Instructions to follow: From the records below, output exactly the lines starting at the line with "Task: Click the 打开(O) open button" and ending at the line with "Given: Click the Handbags category icon", both of them included, but no pictures.

[Data shown Boundary: Start]

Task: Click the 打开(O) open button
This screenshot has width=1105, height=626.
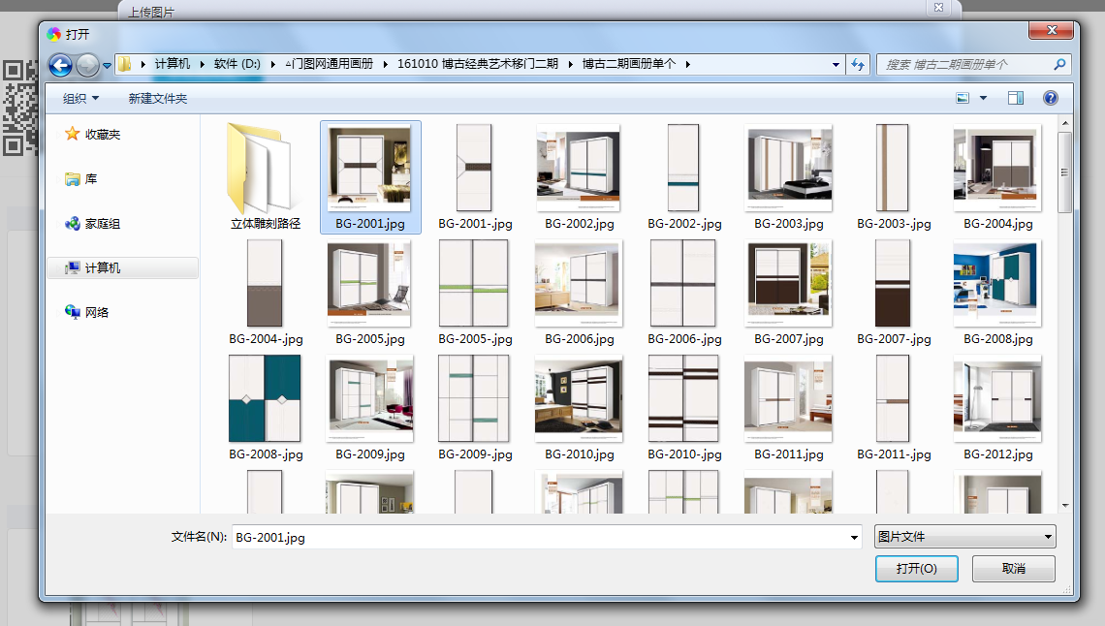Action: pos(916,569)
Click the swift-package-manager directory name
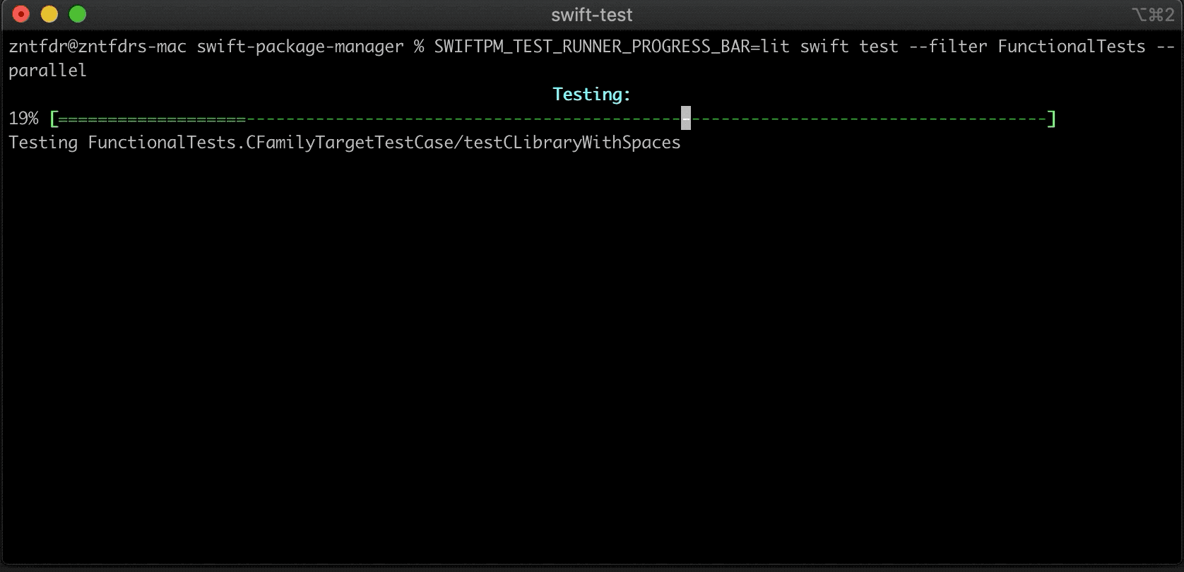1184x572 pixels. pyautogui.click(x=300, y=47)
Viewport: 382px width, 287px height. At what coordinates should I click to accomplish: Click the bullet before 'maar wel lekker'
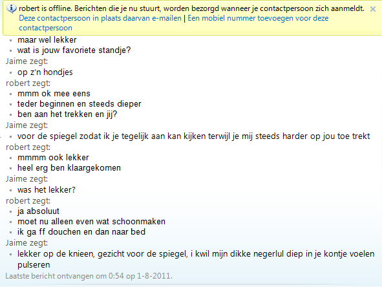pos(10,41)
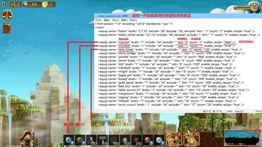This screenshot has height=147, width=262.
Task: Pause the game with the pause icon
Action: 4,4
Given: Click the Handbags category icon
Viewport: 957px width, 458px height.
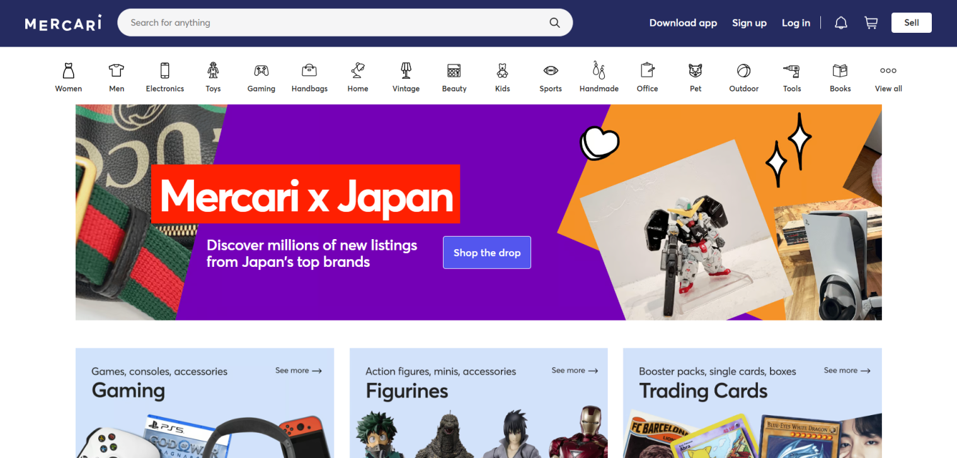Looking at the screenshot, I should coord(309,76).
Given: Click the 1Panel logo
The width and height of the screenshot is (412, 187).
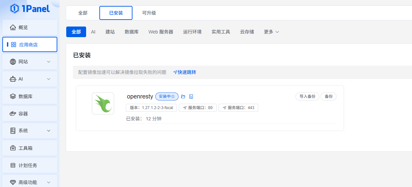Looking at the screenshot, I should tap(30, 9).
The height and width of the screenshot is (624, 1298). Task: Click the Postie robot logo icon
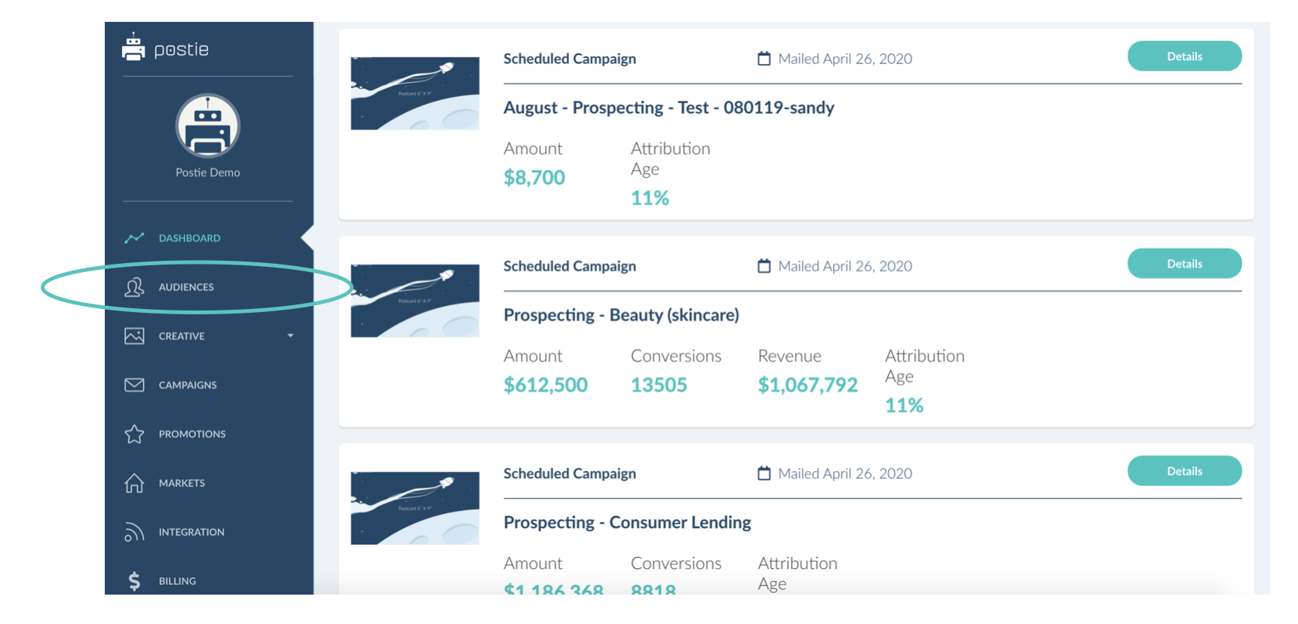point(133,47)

[Data shown Boundary: End]
[Data shown Boundary: Start]

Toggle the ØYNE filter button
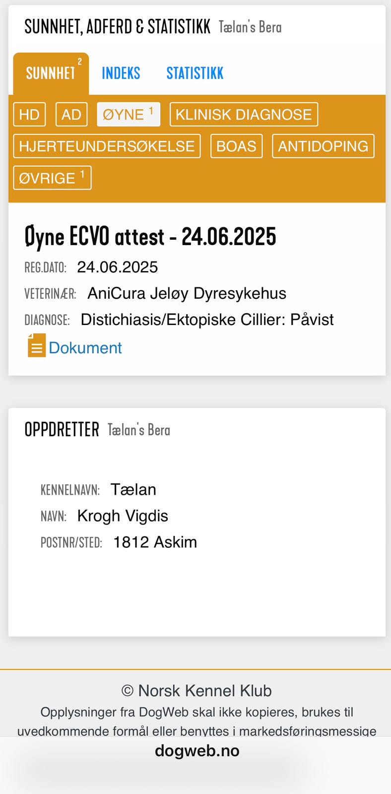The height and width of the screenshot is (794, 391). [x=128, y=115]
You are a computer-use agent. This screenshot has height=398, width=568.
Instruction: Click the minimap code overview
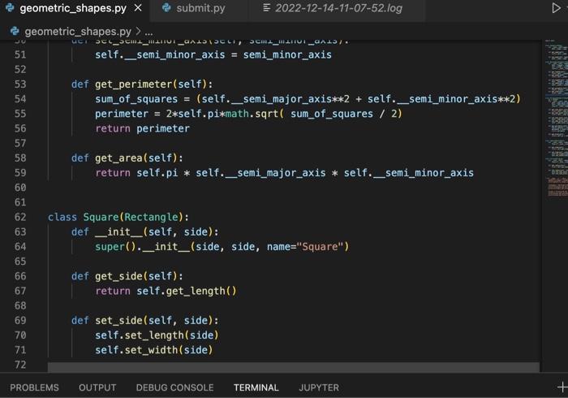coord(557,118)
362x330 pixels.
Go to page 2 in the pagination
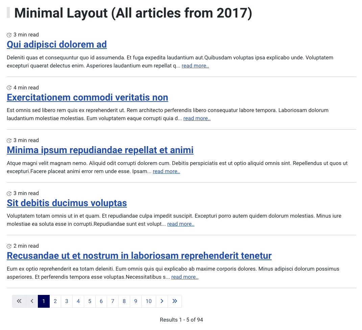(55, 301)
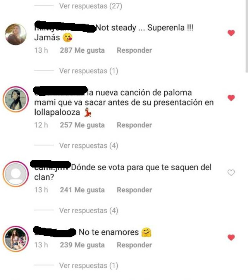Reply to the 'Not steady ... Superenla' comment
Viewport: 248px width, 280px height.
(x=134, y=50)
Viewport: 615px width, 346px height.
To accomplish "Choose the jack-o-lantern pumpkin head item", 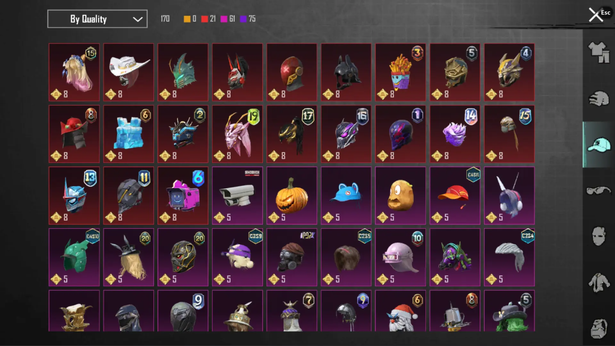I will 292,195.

[Data shown Boundary: End]

Exercise output:
Task: Click the 打开(O) open button
This screenshot has width=1105, height=626.
Action: pos(916,569)
Click the swift-package-manager directory name
1184x572 pixels. pyautogui.click(x=300, y=47)
Viewport: 382px width, 287px height. At what coordinates should I click to accomplish: Click the bullet before 'maar wel lekker'
pos(10,41)
This screenshot has height=147, width=262.
Task: Pause the game with the pause icon
Action: 4,4
Given: Click the Handbags category icon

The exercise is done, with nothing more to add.